The story was adapted for a 1962 film of the same title. A stage adaptation of the story, written by Roy Williams, was staged at York Theatre Royal in the UK in 2012, produced by Pilot Theatre Company. In this adaptation, Colin Smith was portrayed by Elliot Barnes-Worrell. Other notable cast members included Sean Sagar and Jack McMullen. The production also toured across the UK in the same year.
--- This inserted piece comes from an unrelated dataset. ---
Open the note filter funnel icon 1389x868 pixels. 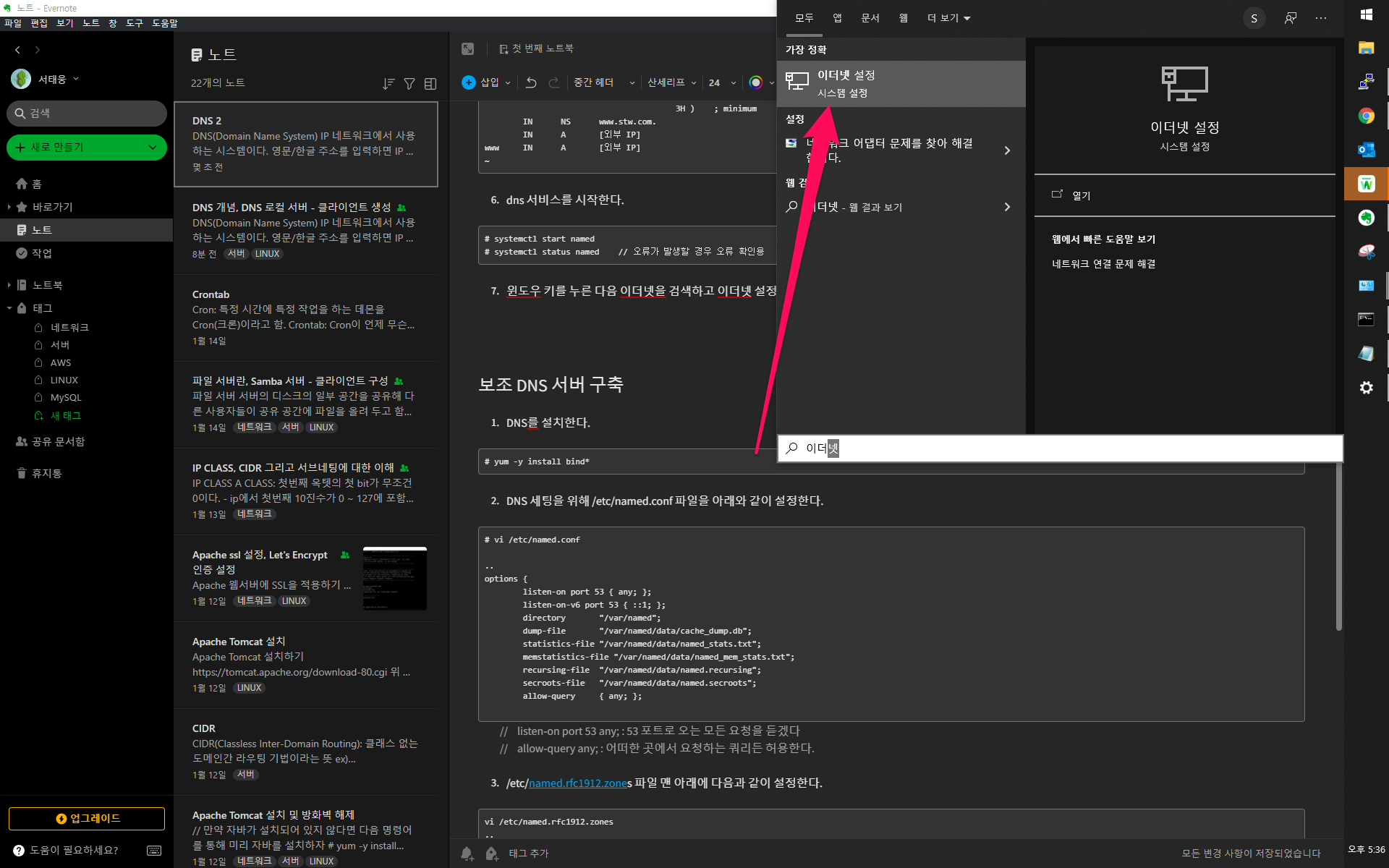(x=409, y=84)
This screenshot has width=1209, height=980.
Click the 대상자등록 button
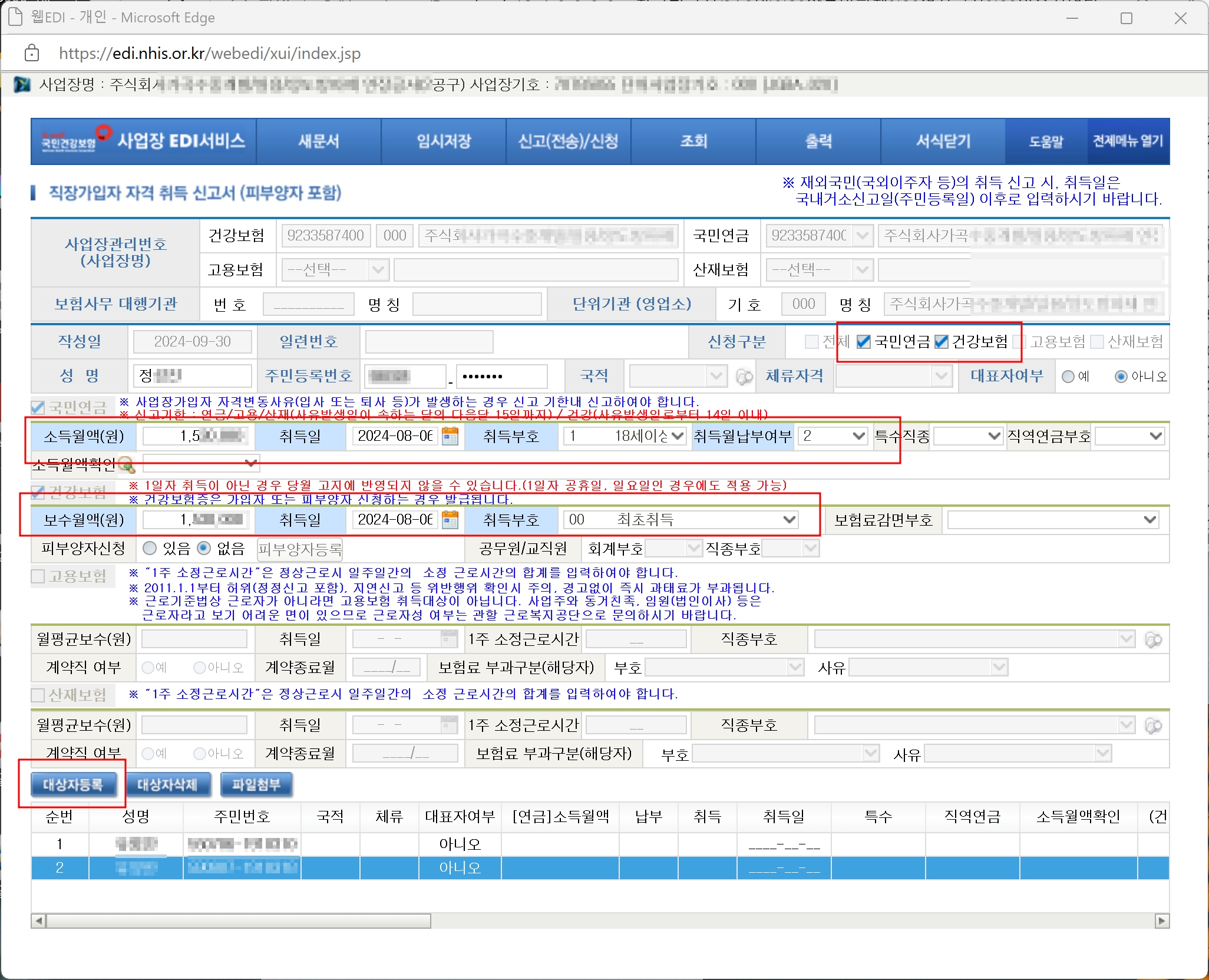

The play was then picked up by the Off-Broadway Atlantic Theater in 2014. The New York production starred Sheldon Best as Colin Smith; other cast members included Zainab Jah, Jasmine Cephas Jones, Patrick Murney, Raviv Ullman, and Malik Yoba.

==References in culture==

===Music===
- Bob Kaufman picks up on "The Loneliness of the Long Distance Runner" as a thematic metaphor in his prose poem, "Oct. 5th, 1963," collected in his 1967 City Lights paperback, Golden Sardine (and now in his Collected Poems, also from City Lights, 2019 p. 119–120).
- In 1986, the American jazz saxophone player David Liebman composed a whole suite on his album "The loneliness of a long distance runner" inspired by Alan Silitoe book
- The British heavy metal group Iron Maiden adapted the short story into the song of the same name on their Somewhere in Time album.
- British Oi! and punk band the Angelic Upstarts included a song of the same name on their Reason Why? album.
- Scottish indie group Belle and Sebastian adapted the title for the song "Loneliness of a Middle Distance Runner," a B-side on their 2001 single "Jonathan David" which also appears on the critically acclaimed compilation Push Barman to Open Old Wounds.
- Grindcore band Agoraphobic Nosebleed parodied the title with "The Loneliness of the Long Distance Drug Runner" from their album Agorapocalypse.
- Leeds anarchist pop band Chumbawamba samples audio from the film heavily in the song "Alright Now" on the unreleased album Jesus H. Christ.
- The American post-hardcore band Fugazi adapted the title for the song "Long Distance Runner" from their album Red Medicine.
- The Psychobilly band the Meteors reference the title in the name of the song "The Loneliness of the Long Distance Killer" on their These Evil Things album.
- Canadian rapper Buck 65 references the title in the song "Blood of a Young Wolf" with the lyrics "Lonely like the tight rope walker, hitchhiker, long distance runner."
- Charlottesville, Virginia (US) band September '67 performed "Loneliness of the Long Distance Runner" for Lilith Fair 1997
- Hardcore punk band This Routine is Hell entitled a song on their 2012 EP Repent. Repeat. "The Loneliness of the Long Distance Runner".
- British rock band Foals included the title of the book in their song "The Runner", a lead single from their 2019 album Everything Not Saved Will Be Lost – Part 2.
- Spanish rap group Los Chikos del Maíz named a single after the title of the book in 2016.
- A frame from the film was used on the cover of Velvet Rye's single "Isolated Nation".
- American hardcore punk band Modern Life Is War reference the book in the song "Young Man Blues" on their 2005 album, Witness.

===Television===
- Series 2 of the BBC sitcom Dad's Army included an episode titled "The Loneliness of the Long Distance Walker", the title being a play on words between the book and the Dad's Army character Private Walker.

===Politics===
- On 9 January 2009, impeached Illinois Gov. Rod Blagojevich referred to the story: "Let me simply say, I feel like the old Alan Sillitoe short story 'The Loneliness of the Long Distance Runner'... and that's what this is, by the way, a long-distance run."

===Literature===
- Garry Wills, in his 1969 book Nixon Agonistes, begins with a chapter entitled "The Loneliness of the Long-Distance Runner", which draws implicit parallels between the protagonist of the short story and former United States President Richard Nixon.
- Steve Wozniak, co-founder of Apple Inc., mentions in his book iWoz that The Loneliness of the Long-Distance Runner influenced his thinking.
- Adrian Tomine wrote a graphic novel called The Loneliness of the Long-Distance Cartoonist about the isolation he feels as a consequence of his solitary profession.
- BBC Digital's Time Trips series of Doctor Who ebooks included the 2014 short story "The Loneliness of the Long-Distance Time Traveller" by Joanne Harris.